霧継が最初から策を読み切っていたことの裏付けに他ならない。
「やっぱり、お前は凄いよ」
皮肉を含む賞賛に霧継は微笑み返した。紛うことなき勝者の表情だった。
『それでは結果の発表に移ります。なおこれが最終ピリオドなので、今回は最終結果の報告だけをいたしましょう』
ミレイユのアナウンスが淡々と流れる。
どうやら最終結果の発表は、出発の部屋へ戻って聞く必要もないようだ。
「楽しかったわ。桂木さん」
霧継は穏やかに言い放った。彼女の見立てでは
○霧継・タテハ=避難回数3
○その他の4人=避難回数2
というステータスになっている。
第2ピリオドと最終ピリオドが引き分けに終われば、第1ピリオドでリードを奪った霧継ペアが勝者となるのは道理だ。
彼女らの思い通りに、事が運ばれていたとしたら。
『それでは全員の避難成功回数を発表いたします。
ルームA出発の神谷様、2。吉田様、2。
ルームB出発の御代様、2。桂木様、2
ルームC出発の立羽様、2』
「……!?」
『同じくルームC出発の霧継様、2。
結果は6名が2回の避難に成功。順位は全員が同率で1位となりました。
よって全員をこのゲームの勝者と認め、チップ35枚を贈呈いたします。
お疲れ様でした。これにて三回戦“トラップルーム”を終了とします』
ぶつん、という音とともに部屋の照明が仄かに落とされた。
「——何をしたの?」
薄い暗闇に、うつむく霧継の姿が浮かんでいた。
霧継の強張った顔を、桂木はこのときになってはじめて見た気がした。
「第2ピリオドまでのスコアわたくしたちが2で、あなたたちは1。最後は全員で装置を投げたのだから、引き分けになるはずなど……」
「全員が投げた、ね」
「なにかおかしい?」
「まあな。いいだろ、終わったことだし教えてやる」
そう言うと、桂木は懐に手を入れた。
取り出されたその手に握られていたもの。
それはルームCに投げ込まれたと思われていた、4人分の装置だった。
「最終ピリオドのセーフルームは、ここ。
ルームBだったんだよ」
自分の足元を、桂木は指して言った。
「最終ピリオドの開始直後。4人で情報を共有した俺たちは、ここ(ルームB)がセーフルームであることを知っていた。

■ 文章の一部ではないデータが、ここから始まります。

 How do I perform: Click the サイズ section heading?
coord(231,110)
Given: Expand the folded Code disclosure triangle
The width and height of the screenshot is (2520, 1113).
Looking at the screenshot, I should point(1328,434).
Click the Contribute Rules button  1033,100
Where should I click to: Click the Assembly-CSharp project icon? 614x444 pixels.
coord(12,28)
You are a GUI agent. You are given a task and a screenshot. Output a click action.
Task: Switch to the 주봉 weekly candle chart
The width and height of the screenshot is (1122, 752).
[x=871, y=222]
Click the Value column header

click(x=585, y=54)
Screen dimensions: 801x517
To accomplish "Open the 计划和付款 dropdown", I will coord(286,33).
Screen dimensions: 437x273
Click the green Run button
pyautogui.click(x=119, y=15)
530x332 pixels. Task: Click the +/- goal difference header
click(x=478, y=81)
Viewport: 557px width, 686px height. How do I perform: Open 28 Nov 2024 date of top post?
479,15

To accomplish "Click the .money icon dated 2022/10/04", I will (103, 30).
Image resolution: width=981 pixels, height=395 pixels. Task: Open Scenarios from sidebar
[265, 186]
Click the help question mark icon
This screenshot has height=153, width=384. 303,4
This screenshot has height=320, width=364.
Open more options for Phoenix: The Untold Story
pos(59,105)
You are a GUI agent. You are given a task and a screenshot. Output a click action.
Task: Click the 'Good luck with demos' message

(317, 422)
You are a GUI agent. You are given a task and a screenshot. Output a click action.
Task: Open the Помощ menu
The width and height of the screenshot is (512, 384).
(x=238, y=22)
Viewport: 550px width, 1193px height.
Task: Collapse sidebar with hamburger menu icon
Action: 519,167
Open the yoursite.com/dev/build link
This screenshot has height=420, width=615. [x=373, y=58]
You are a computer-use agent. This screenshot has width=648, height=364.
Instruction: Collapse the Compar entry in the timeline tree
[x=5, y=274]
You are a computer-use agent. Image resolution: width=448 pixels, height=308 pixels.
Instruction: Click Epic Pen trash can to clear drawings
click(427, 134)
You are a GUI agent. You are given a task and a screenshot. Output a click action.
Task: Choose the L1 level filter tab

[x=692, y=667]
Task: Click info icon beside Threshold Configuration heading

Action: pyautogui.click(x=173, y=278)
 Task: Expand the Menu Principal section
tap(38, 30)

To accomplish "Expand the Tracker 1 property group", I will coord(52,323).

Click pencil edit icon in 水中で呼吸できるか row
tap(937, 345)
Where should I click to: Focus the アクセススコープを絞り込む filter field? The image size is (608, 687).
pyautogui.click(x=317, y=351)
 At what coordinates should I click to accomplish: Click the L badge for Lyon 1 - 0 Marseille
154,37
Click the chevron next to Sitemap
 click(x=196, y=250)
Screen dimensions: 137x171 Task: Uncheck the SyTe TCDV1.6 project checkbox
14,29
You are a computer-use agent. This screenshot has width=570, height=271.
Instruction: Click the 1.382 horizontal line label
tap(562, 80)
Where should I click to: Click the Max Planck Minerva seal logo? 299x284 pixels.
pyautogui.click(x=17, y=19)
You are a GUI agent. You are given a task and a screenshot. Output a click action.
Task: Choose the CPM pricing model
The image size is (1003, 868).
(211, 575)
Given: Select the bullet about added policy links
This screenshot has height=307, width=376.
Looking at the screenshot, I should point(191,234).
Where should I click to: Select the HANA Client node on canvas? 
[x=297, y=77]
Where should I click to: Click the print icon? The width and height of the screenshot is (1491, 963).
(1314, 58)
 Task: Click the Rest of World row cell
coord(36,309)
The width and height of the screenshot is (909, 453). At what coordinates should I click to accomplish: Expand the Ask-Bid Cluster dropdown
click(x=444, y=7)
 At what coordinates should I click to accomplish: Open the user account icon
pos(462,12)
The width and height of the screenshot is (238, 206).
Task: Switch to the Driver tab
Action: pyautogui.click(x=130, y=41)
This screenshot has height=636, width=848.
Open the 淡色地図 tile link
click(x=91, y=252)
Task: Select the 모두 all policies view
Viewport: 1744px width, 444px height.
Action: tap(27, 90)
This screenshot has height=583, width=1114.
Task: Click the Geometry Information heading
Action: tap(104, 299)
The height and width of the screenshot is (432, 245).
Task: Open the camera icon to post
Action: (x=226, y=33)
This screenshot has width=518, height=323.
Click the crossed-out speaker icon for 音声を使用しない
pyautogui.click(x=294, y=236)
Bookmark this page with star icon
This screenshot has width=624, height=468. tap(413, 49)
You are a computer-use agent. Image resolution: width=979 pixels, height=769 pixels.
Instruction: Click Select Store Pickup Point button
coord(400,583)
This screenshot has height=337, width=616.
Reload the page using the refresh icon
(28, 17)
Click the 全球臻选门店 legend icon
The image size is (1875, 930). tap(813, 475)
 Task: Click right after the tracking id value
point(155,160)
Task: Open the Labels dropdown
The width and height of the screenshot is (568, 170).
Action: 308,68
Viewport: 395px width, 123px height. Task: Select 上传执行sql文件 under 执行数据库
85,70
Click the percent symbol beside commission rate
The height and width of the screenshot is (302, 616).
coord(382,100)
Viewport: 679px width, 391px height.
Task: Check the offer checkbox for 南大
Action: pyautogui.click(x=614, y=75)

手を組んだ4人のうち3人がBの情報を受け取っていたからな。
この時点でお前たちに探りを入れる手間が省けたのはラッキーだった。
あとはお前らをどう嵌めるか。それだけが課題だった。
だが
簡単には嵌められないと踏んだ。
そこで俺は、お前の賢さを逆手に取る作戦を考えた」
「わたくしがあなたの策を見抜くところまで、計算のうちだったと」
「察しがいいな」
小気味のいいトーンで桂木は笑った。
「お前なら絶対に見抜いてくれると思っていた。俺たちが装置を“投げる”ことをな。
それが予想できていたなら、ラスト5秒というわずかな時間でも間違いなく対応をしてくる。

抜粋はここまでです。